Svend arrives to check everything is going okay, disappears for a walk, and then is back to dive in at nine. he first finds himself a plank, and with it digs around in the embers, turning them over and over. then he opens the bottom firemouth and uses a metal handled shovel to dig out a hole in the ash and cinder, quenching it again with water.
then another go with the plank in the embers.
one of Lisa Hammond’s teabowls turns up in the front and it comes out to cool in ash and ember. It has a shino glaze on it which is partly peeling off. It looks very rough. probably not what she wants, but the dryness and rough texture are what I am hoping for. Svend has to go at eleven, but now we have achieved temperature, and can relax a little, keeping it around twelve hundred degrees until midnight. the larch is almost all used up anyway, so it wouldn’t be possible to push any more.
I missed Phil Roger’s demonstration, and Lisa’s yesterday. but this afternoon Gas demonstrates making a teabowl, not on the wheel, but using a disc of wood rather as though it was a wheel, he flattens the clay onto it with a chopping action, then pulls and squeezes the sides up. someone comments that this is how a raised pie, like a pork pie, is made. so much hand building has similarities to handling pastry, or dough.

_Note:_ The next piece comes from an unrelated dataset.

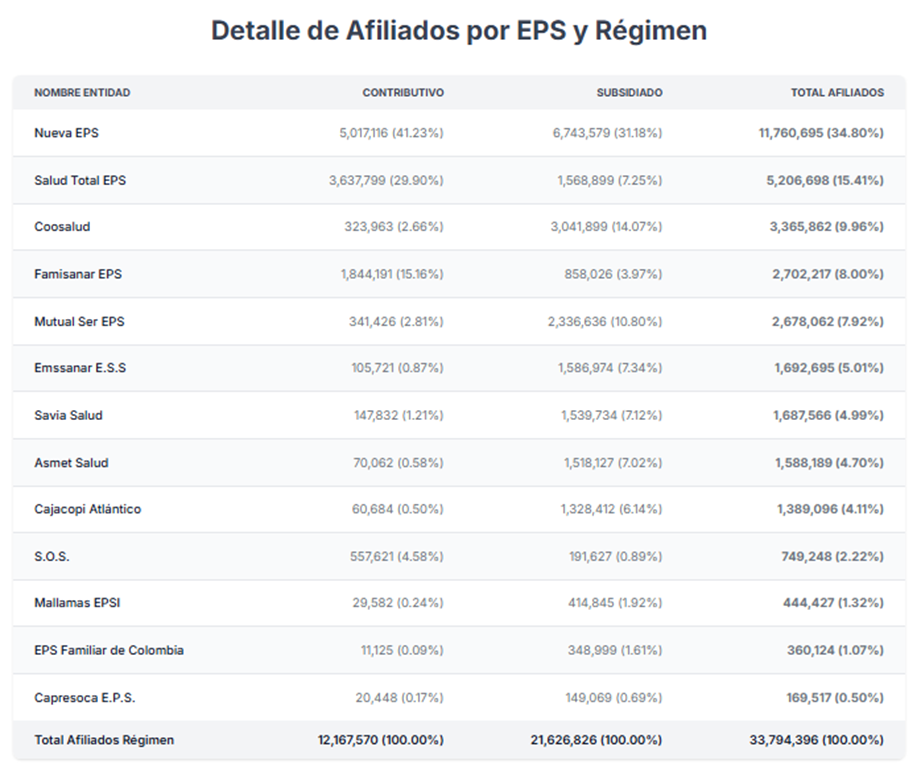
Task: Click the Savia Salud row name
Action: (x=68, y=415)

a series of deft gestural cuts with a bamboo knife finishes the foot-rim
he makes the point that Raku does not mean party, as the traditional translation says, but a place where the original teabowls were made by the tile-maker Chojiro, and the castle building works where the clay was dug.
now we are more relaxed all my energy has gone. it is very hot and humid and I sweat buckets on the first two and a half hours of my shift, and I’m feeling pretty tired. the kiln is so hot that the buttons on my shirt burn me. I should have a scarf to protect my neck and chest. Brigitte relieves me again, and I go off to wash and bed. I just can’t stay up any longer. I nod off over the laptop in the camper.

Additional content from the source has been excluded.